◆ What you will do:
1. Reproduce word for word the part of the passage on Medicare Prescription Payment Plan requirements that starts with "Although reporting has" and goes on through "utilization of its services.".
2. From the passage on Medicare Prescription Payment Plan requirements, list each item that plans must have procedures in place to develop and report to CMS.
[Passage provided — start]
IT teams must be prepared to assist with the integration processes and be responsible for ensuring eligibility and claim layouts are accurately updated with the necessary data fields to meet the new requirements. Detailed documentation will be needed for your PBM and vendor partners. In addition, elections during the plan year must be implemented within 24 hours so timeliness of processing the election to the vendors will require close attention.

Although reporting has not been finalized by CMS, they have noted that plans must have procedures in place to develop and report to CMS, the following:

  1. The cost of its operations.
  2. The patterns of utilization of its services.
  3. The availability, accessibility, and acceptability of its services.
  4. Information demonstrating that the Part D sponsor has a fiscally sound operation.
  5. Pharmacy performance measures.
  6. Other matters that CMS may require.

Medicare Prescription Payment Plan reporting will also be required at both beneficiary-level and contract-PBP-level and may require compiling data from multiple data sources. This is addition to updates required in MARx systems and Prescription Drug Event (PDE) reporting.
[Passage provided — finish]
[Dataset — start]
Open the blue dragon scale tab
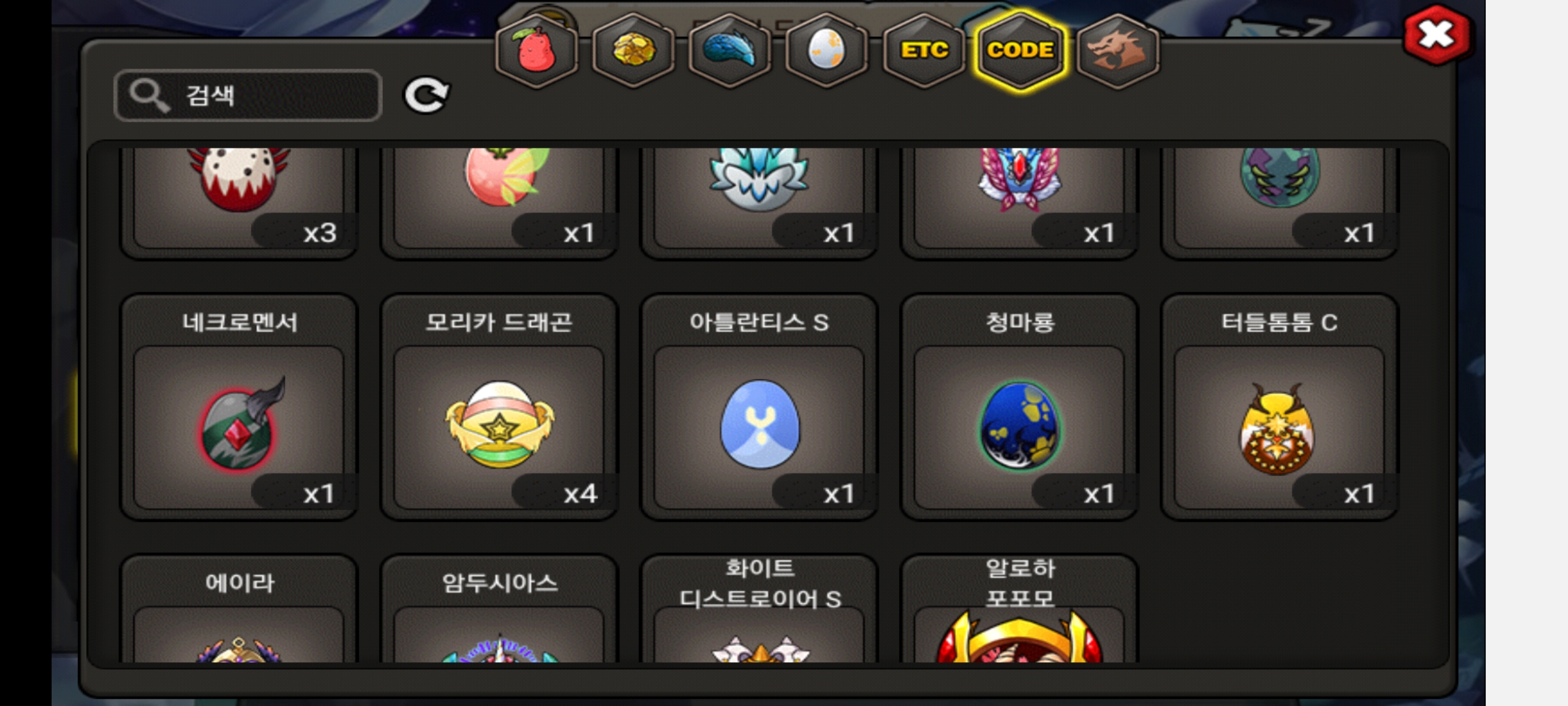 pyautogui.click(x=730, y=50)
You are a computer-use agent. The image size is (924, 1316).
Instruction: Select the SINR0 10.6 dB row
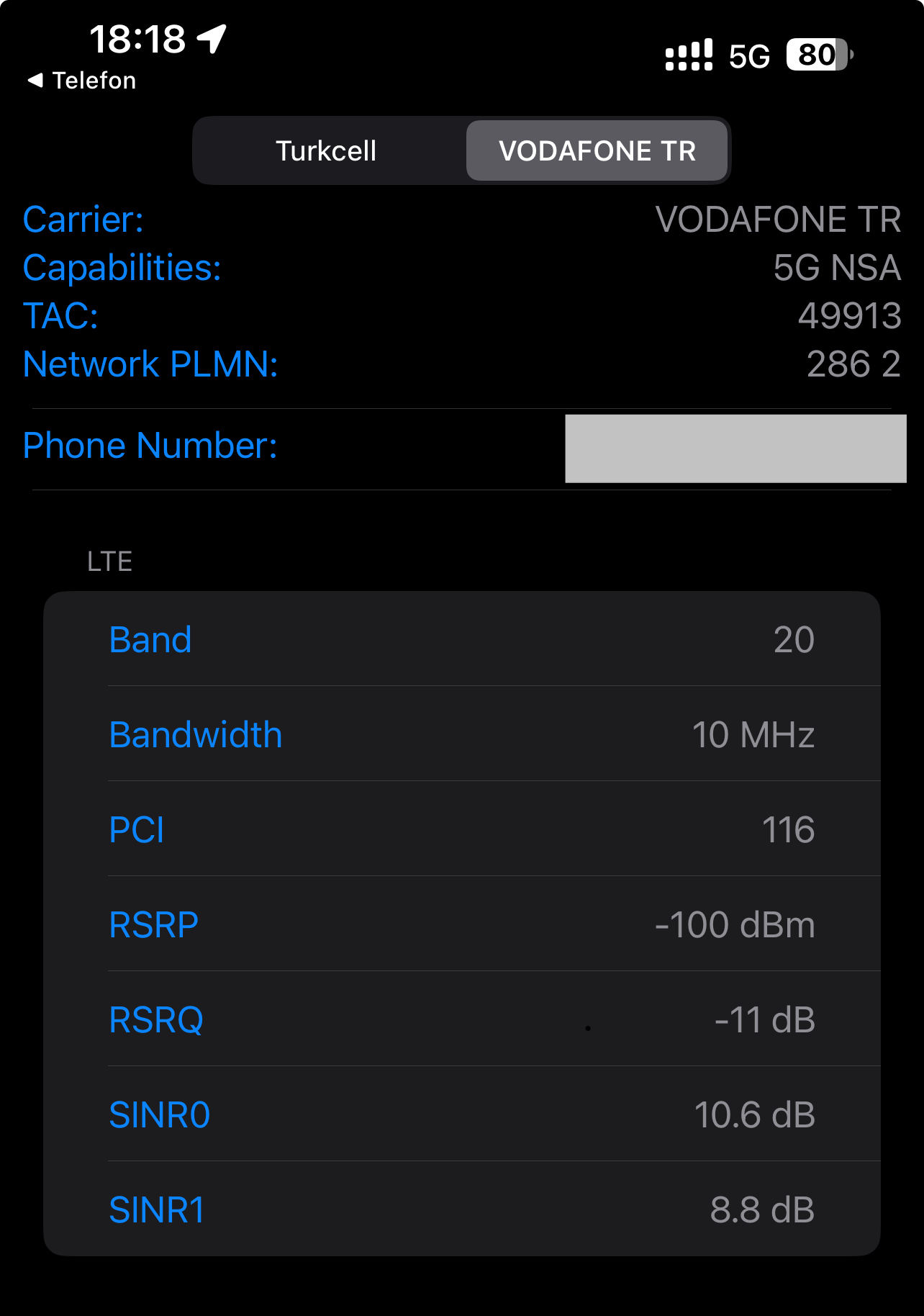pyautogui.click(x=462, y=1114)
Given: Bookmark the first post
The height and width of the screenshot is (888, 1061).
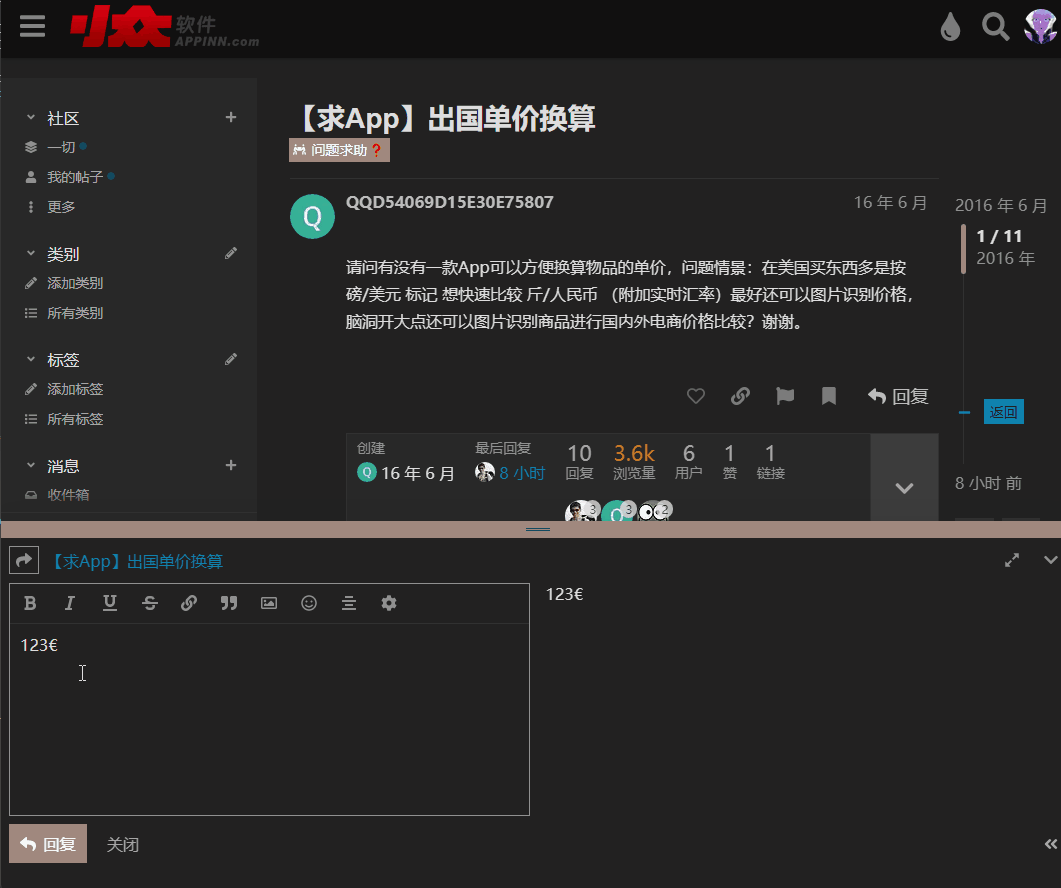Looking at the screenshot, I should tap(829, 396).
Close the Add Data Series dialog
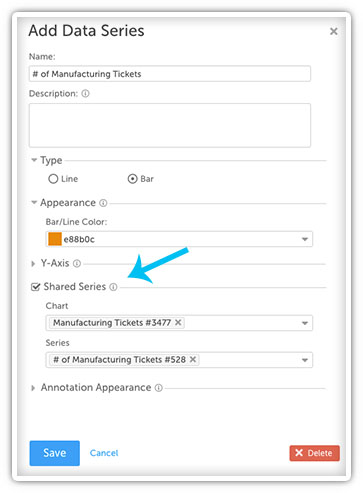Image resolution: width=363 pixels, height=493 pixels. click(334, 31)
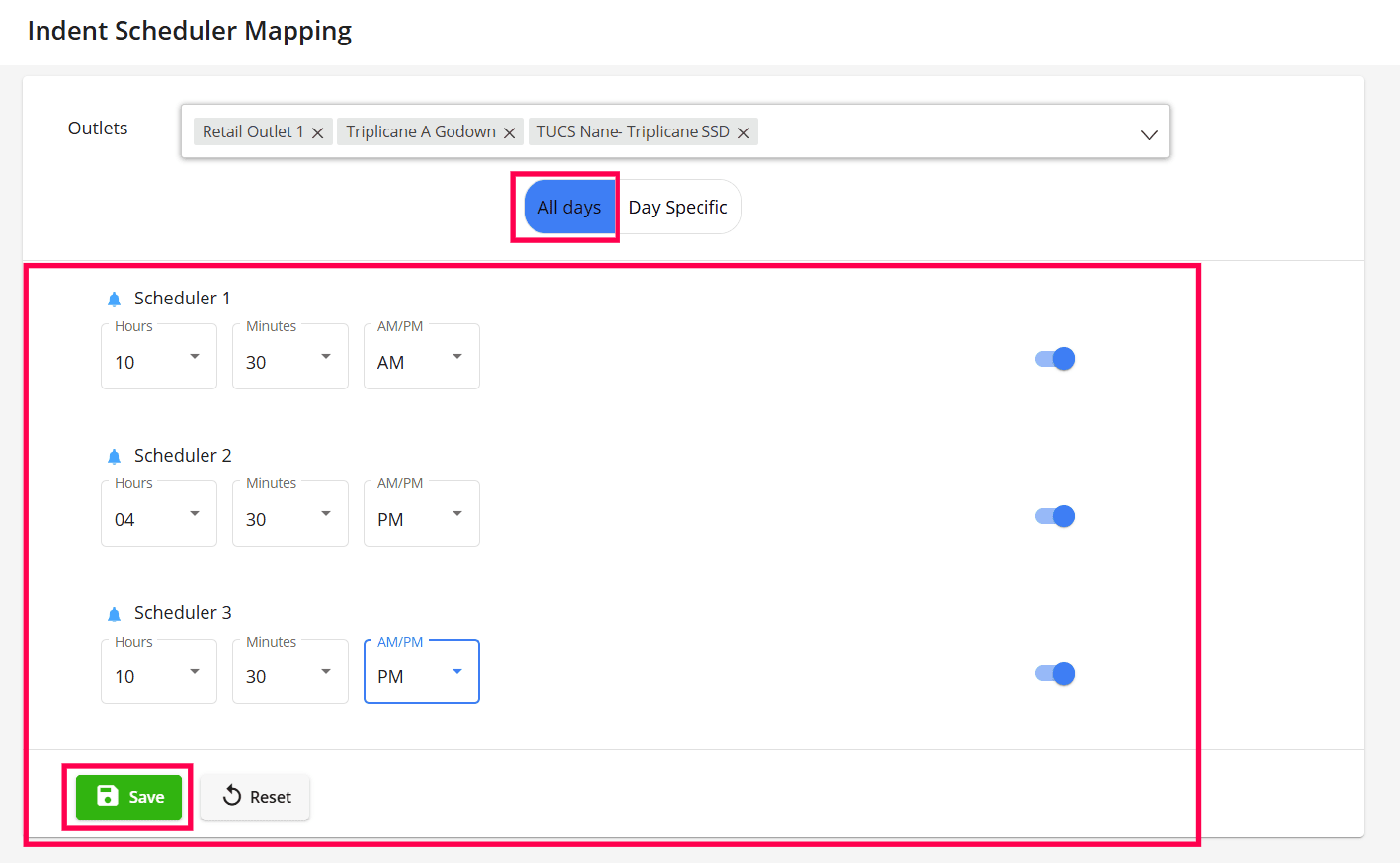Open Scheduler 1 Hours dropdown

click(159, 357)
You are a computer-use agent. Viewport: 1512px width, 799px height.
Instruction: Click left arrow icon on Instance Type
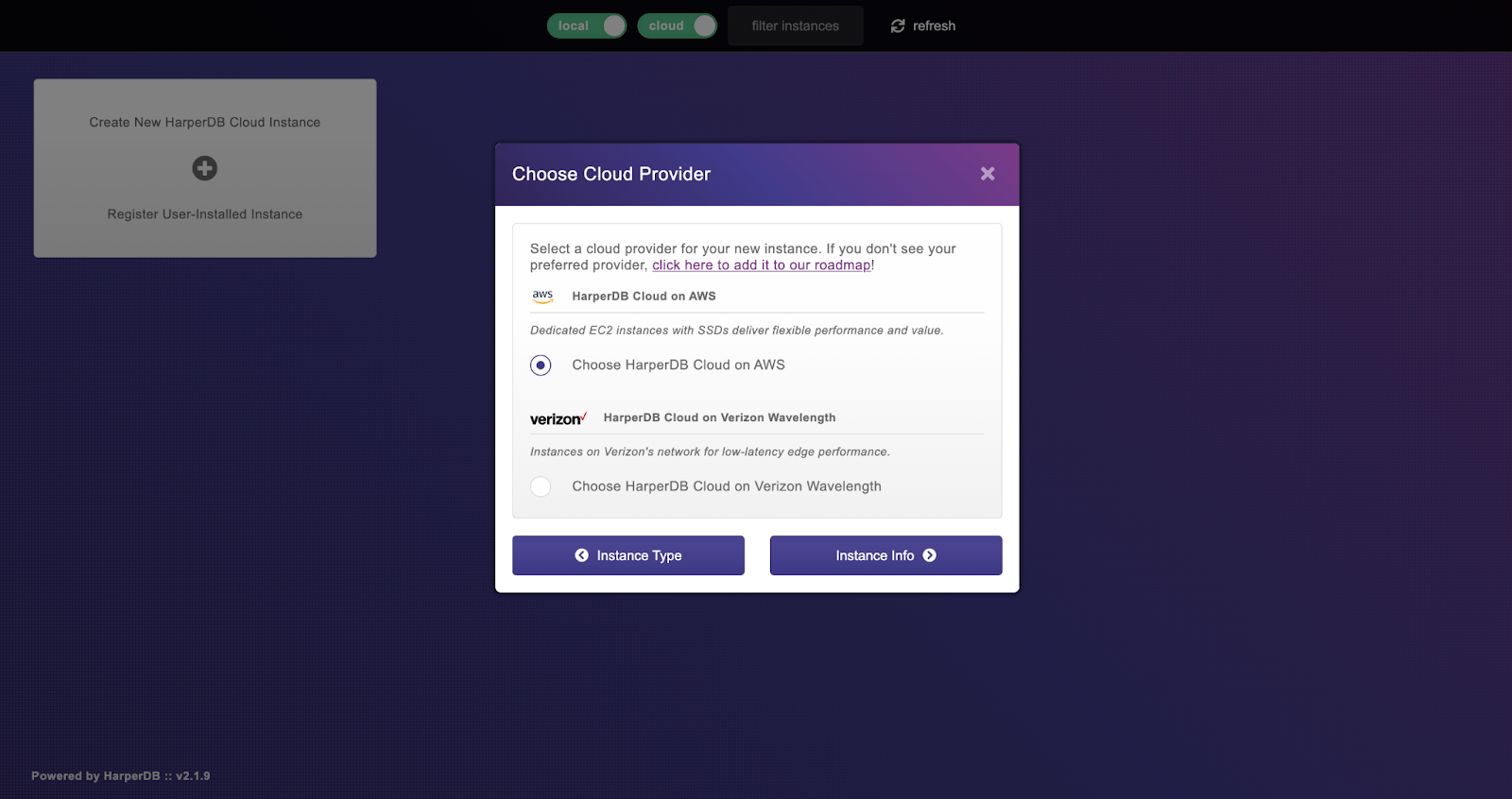(x=582, y=555)
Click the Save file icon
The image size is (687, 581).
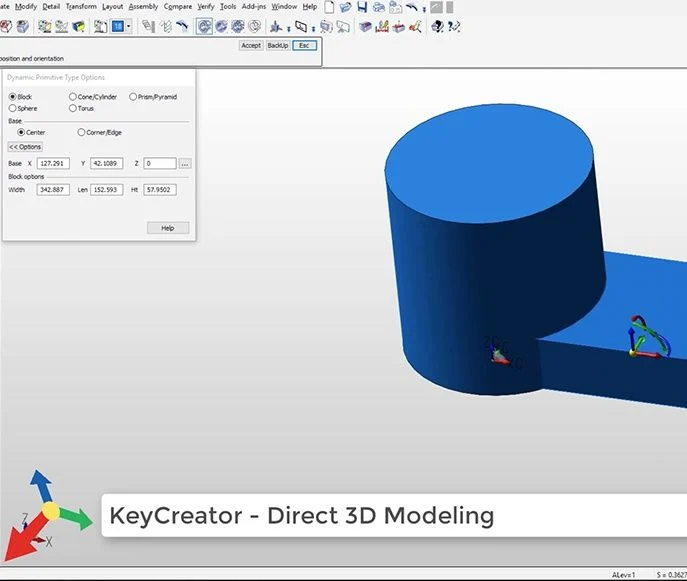361,7
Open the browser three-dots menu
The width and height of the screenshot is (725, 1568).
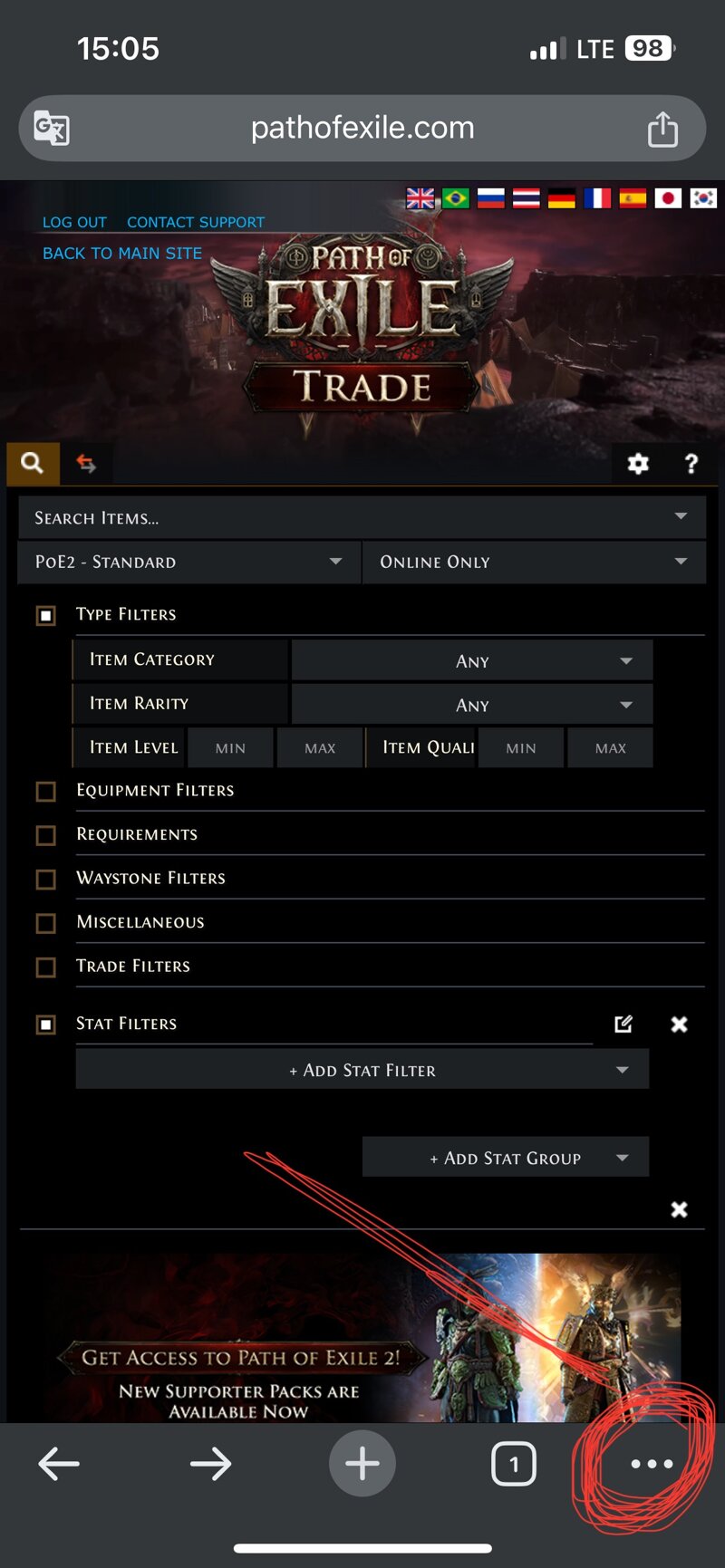pos(652,1464)
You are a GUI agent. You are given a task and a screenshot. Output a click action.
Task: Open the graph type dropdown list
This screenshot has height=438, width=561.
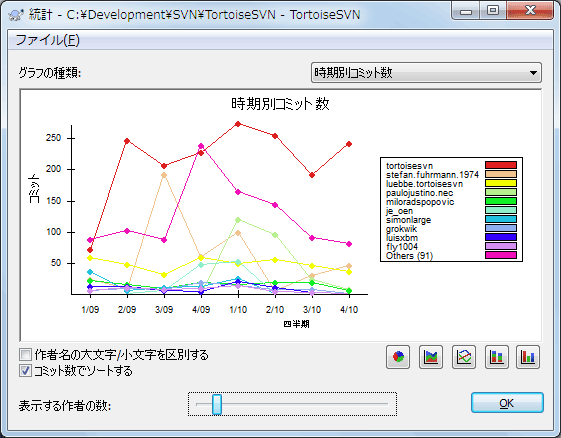(x=426, y=73)
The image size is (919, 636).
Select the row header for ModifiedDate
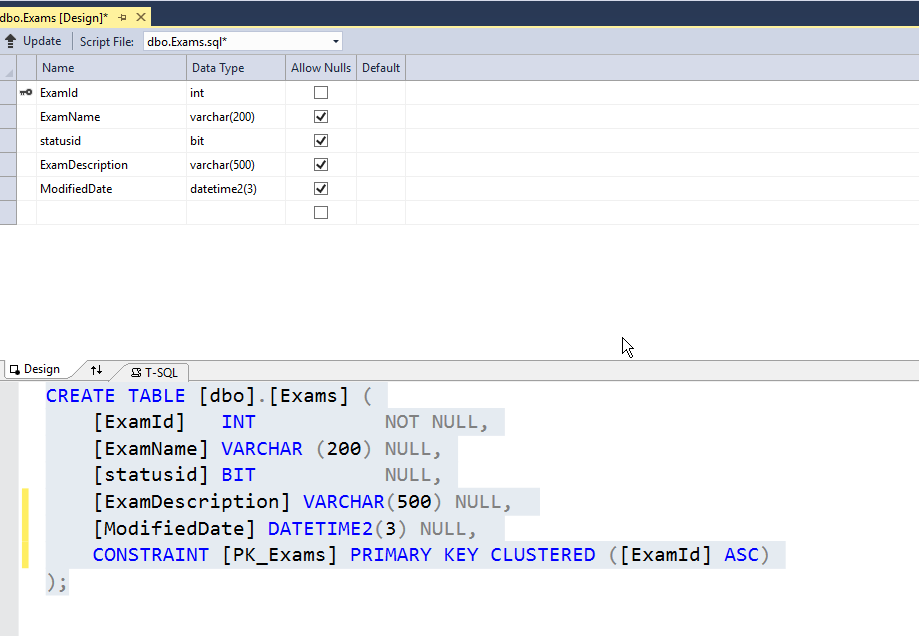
[Dataset — finish]
◆ Answers to the tasks:
1.
Although reporting has not been finalized by CMS, they have noted that plans must have procedures in place to develop and report to CMS, the following:

  1. The cost of its operations.
  2. The patterns of utilization of its services.

2.
1. The cost of its operations.
2. The patterns of utilization of its services.
3. The availability, accessibility, and acceptability of its services.
4. Information demonstrating that the Part D sponsor has a fiscally sound operation.
5. Pharmacy performance measures.
6. Other matters that CMS may require.